=== Section Start ===
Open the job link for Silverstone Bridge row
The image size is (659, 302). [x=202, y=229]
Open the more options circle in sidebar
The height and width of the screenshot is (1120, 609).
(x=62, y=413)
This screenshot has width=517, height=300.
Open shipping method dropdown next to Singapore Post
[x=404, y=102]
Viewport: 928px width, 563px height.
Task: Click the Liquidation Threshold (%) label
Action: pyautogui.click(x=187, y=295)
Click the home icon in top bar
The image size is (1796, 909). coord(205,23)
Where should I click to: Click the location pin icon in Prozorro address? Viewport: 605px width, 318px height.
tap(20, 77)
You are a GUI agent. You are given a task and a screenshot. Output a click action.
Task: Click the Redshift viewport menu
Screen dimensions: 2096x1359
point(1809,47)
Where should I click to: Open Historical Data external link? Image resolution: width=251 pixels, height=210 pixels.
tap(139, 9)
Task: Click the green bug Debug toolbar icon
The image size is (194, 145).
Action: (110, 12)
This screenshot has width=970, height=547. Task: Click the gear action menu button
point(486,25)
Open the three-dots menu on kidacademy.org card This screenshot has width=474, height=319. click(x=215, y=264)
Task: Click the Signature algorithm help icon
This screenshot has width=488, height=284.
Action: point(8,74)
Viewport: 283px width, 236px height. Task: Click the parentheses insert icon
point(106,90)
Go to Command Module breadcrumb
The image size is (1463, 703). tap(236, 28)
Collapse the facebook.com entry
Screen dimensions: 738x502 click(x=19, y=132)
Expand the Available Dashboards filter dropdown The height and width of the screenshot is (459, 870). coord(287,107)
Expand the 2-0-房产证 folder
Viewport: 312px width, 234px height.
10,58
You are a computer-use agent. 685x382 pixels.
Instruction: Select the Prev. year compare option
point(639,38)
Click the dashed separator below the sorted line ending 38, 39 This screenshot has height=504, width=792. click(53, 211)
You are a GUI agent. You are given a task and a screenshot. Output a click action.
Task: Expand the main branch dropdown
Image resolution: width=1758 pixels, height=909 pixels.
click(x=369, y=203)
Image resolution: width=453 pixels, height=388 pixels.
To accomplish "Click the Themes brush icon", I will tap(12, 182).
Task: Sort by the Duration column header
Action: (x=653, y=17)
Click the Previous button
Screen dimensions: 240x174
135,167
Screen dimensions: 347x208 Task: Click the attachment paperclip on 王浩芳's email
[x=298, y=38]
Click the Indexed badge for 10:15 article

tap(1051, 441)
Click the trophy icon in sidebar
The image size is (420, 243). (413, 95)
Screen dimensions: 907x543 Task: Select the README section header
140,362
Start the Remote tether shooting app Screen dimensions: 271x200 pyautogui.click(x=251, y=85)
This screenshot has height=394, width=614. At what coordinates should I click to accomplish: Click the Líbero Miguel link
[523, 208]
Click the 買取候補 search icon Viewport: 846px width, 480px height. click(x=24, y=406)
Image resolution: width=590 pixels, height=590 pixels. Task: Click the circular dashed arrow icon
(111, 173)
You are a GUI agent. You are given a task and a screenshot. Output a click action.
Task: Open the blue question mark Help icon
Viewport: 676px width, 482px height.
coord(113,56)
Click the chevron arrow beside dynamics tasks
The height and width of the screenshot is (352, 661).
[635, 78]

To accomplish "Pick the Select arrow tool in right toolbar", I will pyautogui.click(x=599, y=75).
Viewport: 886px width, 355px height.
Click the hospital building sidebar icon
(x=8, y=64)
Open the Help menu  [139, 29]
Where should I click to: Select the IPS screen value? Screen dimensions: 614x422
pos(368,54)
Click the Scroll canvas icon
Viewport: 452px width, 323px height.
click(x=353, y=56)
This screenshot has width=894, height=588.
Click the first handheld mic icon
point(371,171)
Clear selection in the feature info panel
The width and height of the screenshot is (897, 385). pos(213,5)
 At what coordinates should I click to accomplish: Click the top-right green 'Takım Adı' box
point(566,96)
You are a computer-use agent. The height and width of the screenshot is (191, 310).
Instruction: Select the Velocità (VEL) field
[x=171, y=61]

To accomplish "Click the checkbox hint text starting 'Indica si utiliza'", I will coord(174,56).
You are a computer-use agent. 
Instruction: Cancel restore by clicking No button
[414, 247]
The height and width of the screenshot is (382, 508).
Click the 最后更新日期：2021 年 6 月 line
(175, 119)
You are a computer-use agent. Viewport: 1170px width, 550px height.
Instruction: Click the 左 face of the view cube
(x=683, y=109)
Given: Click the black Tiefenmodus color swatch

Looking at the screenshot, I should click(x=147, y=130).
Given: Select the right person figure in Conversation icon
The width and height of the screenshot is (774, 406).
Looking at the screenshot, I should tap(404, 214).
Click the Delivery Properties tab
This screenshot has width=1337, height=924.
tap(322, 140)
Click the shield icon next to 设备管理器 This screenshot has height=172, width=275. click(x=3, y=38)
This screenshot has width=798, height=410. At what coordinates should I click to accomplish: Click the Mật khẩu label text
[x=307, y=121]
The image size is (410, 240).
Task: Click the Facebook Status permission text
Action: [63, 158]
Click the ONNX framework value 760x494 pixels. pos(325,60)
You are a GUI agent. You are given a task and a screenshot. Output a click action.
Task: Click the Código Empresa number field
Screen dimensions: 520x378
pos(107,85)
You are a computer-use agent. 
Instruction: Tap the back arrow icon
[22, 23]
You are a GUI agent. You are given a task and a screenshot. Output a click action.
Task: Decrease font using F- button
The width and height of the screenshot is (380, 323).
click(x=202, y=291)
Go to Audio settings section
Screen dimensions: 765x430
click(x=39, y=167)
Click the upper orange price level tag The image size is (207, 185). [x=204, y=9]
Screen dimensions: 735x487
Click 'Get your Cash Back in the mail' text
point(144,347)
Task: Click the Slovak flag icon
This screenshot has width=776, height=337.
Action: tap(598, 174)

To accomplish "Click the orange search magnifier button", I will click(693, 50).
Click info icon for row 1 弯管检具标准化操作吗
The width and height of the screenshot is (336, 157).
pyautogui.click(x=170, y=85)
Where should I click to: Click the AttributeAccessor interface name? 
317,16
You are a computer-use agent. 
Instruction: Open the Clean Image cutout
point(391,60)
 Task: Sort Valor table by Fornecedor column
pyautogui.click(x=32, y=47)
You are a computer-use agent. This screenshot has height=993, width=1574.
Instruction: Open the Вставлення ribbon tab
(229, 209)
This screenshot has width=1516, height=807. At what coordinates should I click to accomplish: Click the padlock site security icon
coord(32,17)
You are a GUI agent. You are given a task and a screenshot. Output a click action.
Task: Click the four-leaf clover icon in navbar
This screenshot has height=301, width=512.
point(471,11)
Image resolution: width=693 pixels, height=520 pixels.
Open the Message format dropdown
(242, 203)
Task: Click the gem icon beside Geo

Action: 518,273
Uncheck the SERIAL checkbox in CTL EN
=== Section End ===
◆ What the task requires
How many of the lines in these entries hold "toolbar"? Report only the count.

◆ Answer section
2